If you look at the QuickSpecs, you'll see the SVSP supports IBM, SUN, HDS, EMC, Net Apps, and 3Par arrays.

It also does local and remote replication, thin provisioning, and online data migration. It does scale very well as it uses a "Split Path" architecture where most of the I/O is translated through wire speed "Physical to Virtual" translation appliances (Data Path Managers).

Hope this helps,

Curt
"In Vino Veritas"
avamar11
Frequent Advisor

Re: HP SAN VSP vs IBM SVC

Thanks Guys .....
Well you are right if I have 2 XP24k ,I dont need anything .But I have 2 XP10k (one at each site ) which cannot be scaled more (240 disk max) and 2 SUN Storagetek (1 at each site ) ...I have a question here suppose I put SVC ,will I have do allocation at each storage array .or SVC will take care of everything ....
TTr
Honored Contributor

Re: HP SAN VSP vs IBM SVC

> ...suppose I put SVC ,will I have do allocation at each storage array .or SVC will take care of everything ....

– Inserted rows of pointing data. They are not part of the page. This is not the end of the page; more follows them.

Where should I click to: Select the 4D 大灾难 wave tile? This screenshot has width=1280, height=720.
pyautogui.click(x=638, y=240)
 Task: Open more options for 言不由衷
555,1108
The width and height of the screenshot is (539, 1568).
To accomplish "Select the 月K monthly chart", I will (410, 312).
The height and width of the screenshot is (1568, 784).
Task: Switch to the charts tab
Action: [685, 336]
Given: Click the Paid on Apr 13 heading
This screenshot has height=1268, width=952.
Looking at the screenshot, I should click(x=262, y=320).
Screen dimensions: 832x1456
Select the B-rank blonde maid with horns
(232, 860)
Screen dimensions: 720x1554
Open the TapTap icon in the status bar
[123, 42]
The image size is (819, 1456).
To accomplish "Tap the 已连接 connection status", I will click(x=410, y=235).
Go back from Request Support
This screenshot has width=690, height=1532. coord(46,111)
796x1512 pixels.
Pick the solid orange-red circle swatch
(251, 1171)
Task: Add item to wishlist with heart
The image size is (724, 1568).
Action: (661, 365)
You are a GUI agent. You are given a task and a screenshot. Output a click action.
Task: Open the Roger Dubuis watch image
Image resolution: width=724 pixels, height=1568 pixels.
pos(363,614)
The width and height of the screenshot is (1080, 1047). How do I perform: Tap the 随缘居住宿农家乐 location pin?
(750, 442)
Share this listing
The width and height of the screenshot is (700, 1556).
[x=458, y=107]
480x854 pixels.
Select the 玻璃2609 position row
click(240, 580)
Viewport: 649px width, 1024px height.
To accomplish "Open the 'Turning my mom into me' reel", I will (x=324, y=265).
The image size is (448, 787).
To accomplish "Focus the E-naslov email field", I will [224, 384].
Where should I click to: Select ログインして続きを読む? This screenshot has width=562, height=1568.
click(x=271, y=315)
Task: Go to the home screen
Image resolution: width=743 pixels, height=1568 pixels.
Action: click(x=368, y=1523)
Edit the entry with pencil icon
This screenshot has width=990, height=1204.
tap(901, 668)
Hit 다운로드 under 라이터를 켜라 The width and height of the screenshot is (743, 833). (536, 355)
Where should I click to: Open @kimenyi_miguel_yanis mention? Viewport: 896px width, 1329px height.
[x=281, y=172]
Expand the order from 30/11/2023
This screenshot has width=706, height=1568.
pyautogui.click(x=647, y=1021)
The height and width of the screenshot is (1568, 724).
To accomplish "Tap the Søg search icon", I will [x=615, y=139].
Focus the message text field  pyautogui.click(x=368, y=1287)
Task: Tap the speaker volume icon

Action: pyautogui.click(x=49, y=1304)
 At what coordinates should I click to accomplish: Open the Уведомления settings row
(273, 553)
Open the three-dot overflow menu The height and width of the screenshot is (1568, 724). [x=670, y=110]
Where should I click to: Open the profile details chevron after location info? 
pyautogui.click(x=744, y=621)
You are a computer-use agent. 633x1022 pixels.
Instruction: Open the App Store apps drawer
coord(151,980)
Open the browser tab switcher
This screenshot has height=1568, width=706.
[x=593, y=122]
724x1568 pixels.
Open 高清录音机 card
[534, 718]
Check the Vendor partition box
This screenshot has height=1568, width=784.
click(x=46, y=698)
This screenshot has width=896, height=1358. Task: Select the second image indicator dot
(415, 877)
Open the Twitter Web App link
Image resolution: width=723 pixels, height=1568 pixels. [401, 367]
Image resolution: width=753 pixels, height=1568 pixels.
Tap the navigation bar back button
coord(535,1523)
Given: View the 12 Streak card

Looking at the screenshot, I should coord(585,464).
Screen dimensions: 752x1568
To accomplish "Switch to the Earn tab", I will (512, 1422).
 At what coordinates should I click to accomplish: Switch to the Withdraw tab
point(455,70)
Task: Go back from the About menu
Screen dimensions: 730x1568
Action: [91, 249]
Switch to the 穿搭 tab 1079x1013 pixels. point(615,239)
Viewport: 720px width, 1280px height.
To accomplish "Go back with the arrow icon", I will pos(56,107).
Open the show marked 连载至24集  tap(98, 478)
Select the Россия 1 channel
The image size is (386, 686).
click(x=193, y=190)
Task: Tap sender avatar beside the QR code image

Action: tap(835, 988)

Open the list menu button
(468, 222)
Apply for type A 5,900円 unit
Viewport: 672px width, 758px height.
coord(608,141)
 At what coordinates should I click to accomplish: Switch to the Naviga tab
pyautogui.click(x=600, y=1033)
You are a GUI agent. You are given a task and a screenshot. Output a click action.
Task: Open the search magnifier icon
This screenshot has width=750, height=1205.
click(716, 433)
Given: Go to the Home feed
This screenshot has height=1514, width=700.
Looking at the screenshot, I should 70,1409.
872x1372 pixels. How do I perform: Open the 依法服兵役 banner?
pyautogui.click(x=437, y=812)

SVC will take over the LUNs of the arrays and will present them to the server(s).

To the arrays, SVC is like a server, you assign the LUNs from each array to the SVC.

To the servers, SVC looks like an array, you assign the LUNs that SVC controls to the servers.

There are several ways that you can assign the LUNs from the SVC to the server, you can preserve them the way they are or you can combine them, change them around etc.

SVC comes a single unit or a two and four unit cluster. Each unit behaves like an array controller so based on the number of units and zones at the SAN you have multipathing and several paths per LUN.
TTr
Honored Contributor

Re: HP SAN VSP vs IBM SVC

One last thing. SVC is not cheap at all. In your case you would need a 2-unit cluster at a minimum. In addition to the hardware itself, you need a lot of software licenses to be able to use its features. So weigh in the cost when considering your options.